As uvas usadas para fazer vinho surgiram no Cáucaso, ao sul da Rússia, há 11 mil anos
Um estudo com mais de 3 mil parreiras revelou que o cultivo das frutas usadas hoje na fabricação do goró começou no atual território da Geórgia. Os primeiros registros da bebida fermentada, porém, tem “só” 8 mil anos.
Poucas pessoas me fizeram tão felizes quanto o gênio que inventou o vinho. Infelizmente, não posso agradecer a essa pessoa, porque não existiu um gênio específico. A bebida é tão antiga quanto a própria civilização – e sua criação foi uma mistura de acidente e obra coletiva. Perguntar quem patenteou o goró é como tentar encontrar o inventor da fogueira ou da roda.
Um belo dia, alguém pôs suco de uva em um barril e enterrou o líquido para armazená-lo. Ao bebê-lo, meses depois, percebeu que o dito-cujo, estragado, ficava ainda mais gostoso. O mais acurado, portanto, seria dizer que a humanidade descobriu o vinho.
Esse belo dia, ao que tudo indica, rolou há aproximadamente 8 mil anos no território onde hoje fica a Geórgia, um pequeno país do Cáucaso, ao sul da Rússia – uma ex-república soviética. Eles têm os mais antigos registros arqueológicos da bebida. De lá, a ideia se espalhou pela Eurásia.

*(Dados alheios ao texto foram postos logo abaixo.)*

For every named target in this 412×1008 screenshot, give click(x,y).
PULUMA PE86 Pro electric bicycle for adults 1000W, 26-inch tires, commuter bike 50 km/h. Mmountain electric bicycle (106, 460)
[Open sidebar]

Antes disso, já havia uvas. Muito antes, diga-se. Um grupo de 79 pesquisadores liderado pelo chinês Wei Chen, da Universidade de Agricultura de Yunnan, coletou o material genético de 3.525 variedades de uva em 17 países. Eles tiraram algumas conclusões inéditas. A primeira é que as parreiras foram domesticadas há 11 mil anos – o que condiz precisamente com a estimativa mais aceita para a invenção da agricultura. “Foi uma das primeiras frutas cultivadas por nós”, disse Chen em uma coletiva de imprensa, durante o encontro anual da Associação Americana para o Avanço da Ciência (AAAS). O artigo científico completo está disponível aqui.
Sim, a humanidade passou três mil anos tomando suco sem perceber o potencial desperdiçado. Baco está decepcionado. Até então, os estudos disponíveis falavam em parreiras domesticadas há 15 mil anos, bem antes da data consensual para as primeiras plantações de trigo ou arroz. Isso, naturalmente, era um problema para a cronologia dos arqueólogos, o que torna a correção muito bem-vinda. Afinal, por que o Homo sapiens teria começado a cultivar uvas antes mesmo das primeiras fazendas existirem?
Outra conclusão é que houve dois eventos separados de domesticação das parreiras – dois povos começaram a plantar uvas em paralelo, na mesma época, de maneira independente. Eles estavam separados por mil quilômetros. Um desses grupamentos ficava justamente no Cáucaso (ou seja: os primeiros agricultores de uva também foram os descobridores de vinho, o que faz todo sentido). O outro, no Oriente Médio.
As uvas que hoje são consideradas “de mesa”, como a Itália e a Thompson, descendem das variedades oriundas do Oriente Médio, enquanto todas as uvas usadas para fazer vinho, hoje, têm seu ancestral comum na Geórgia e suas redondezas.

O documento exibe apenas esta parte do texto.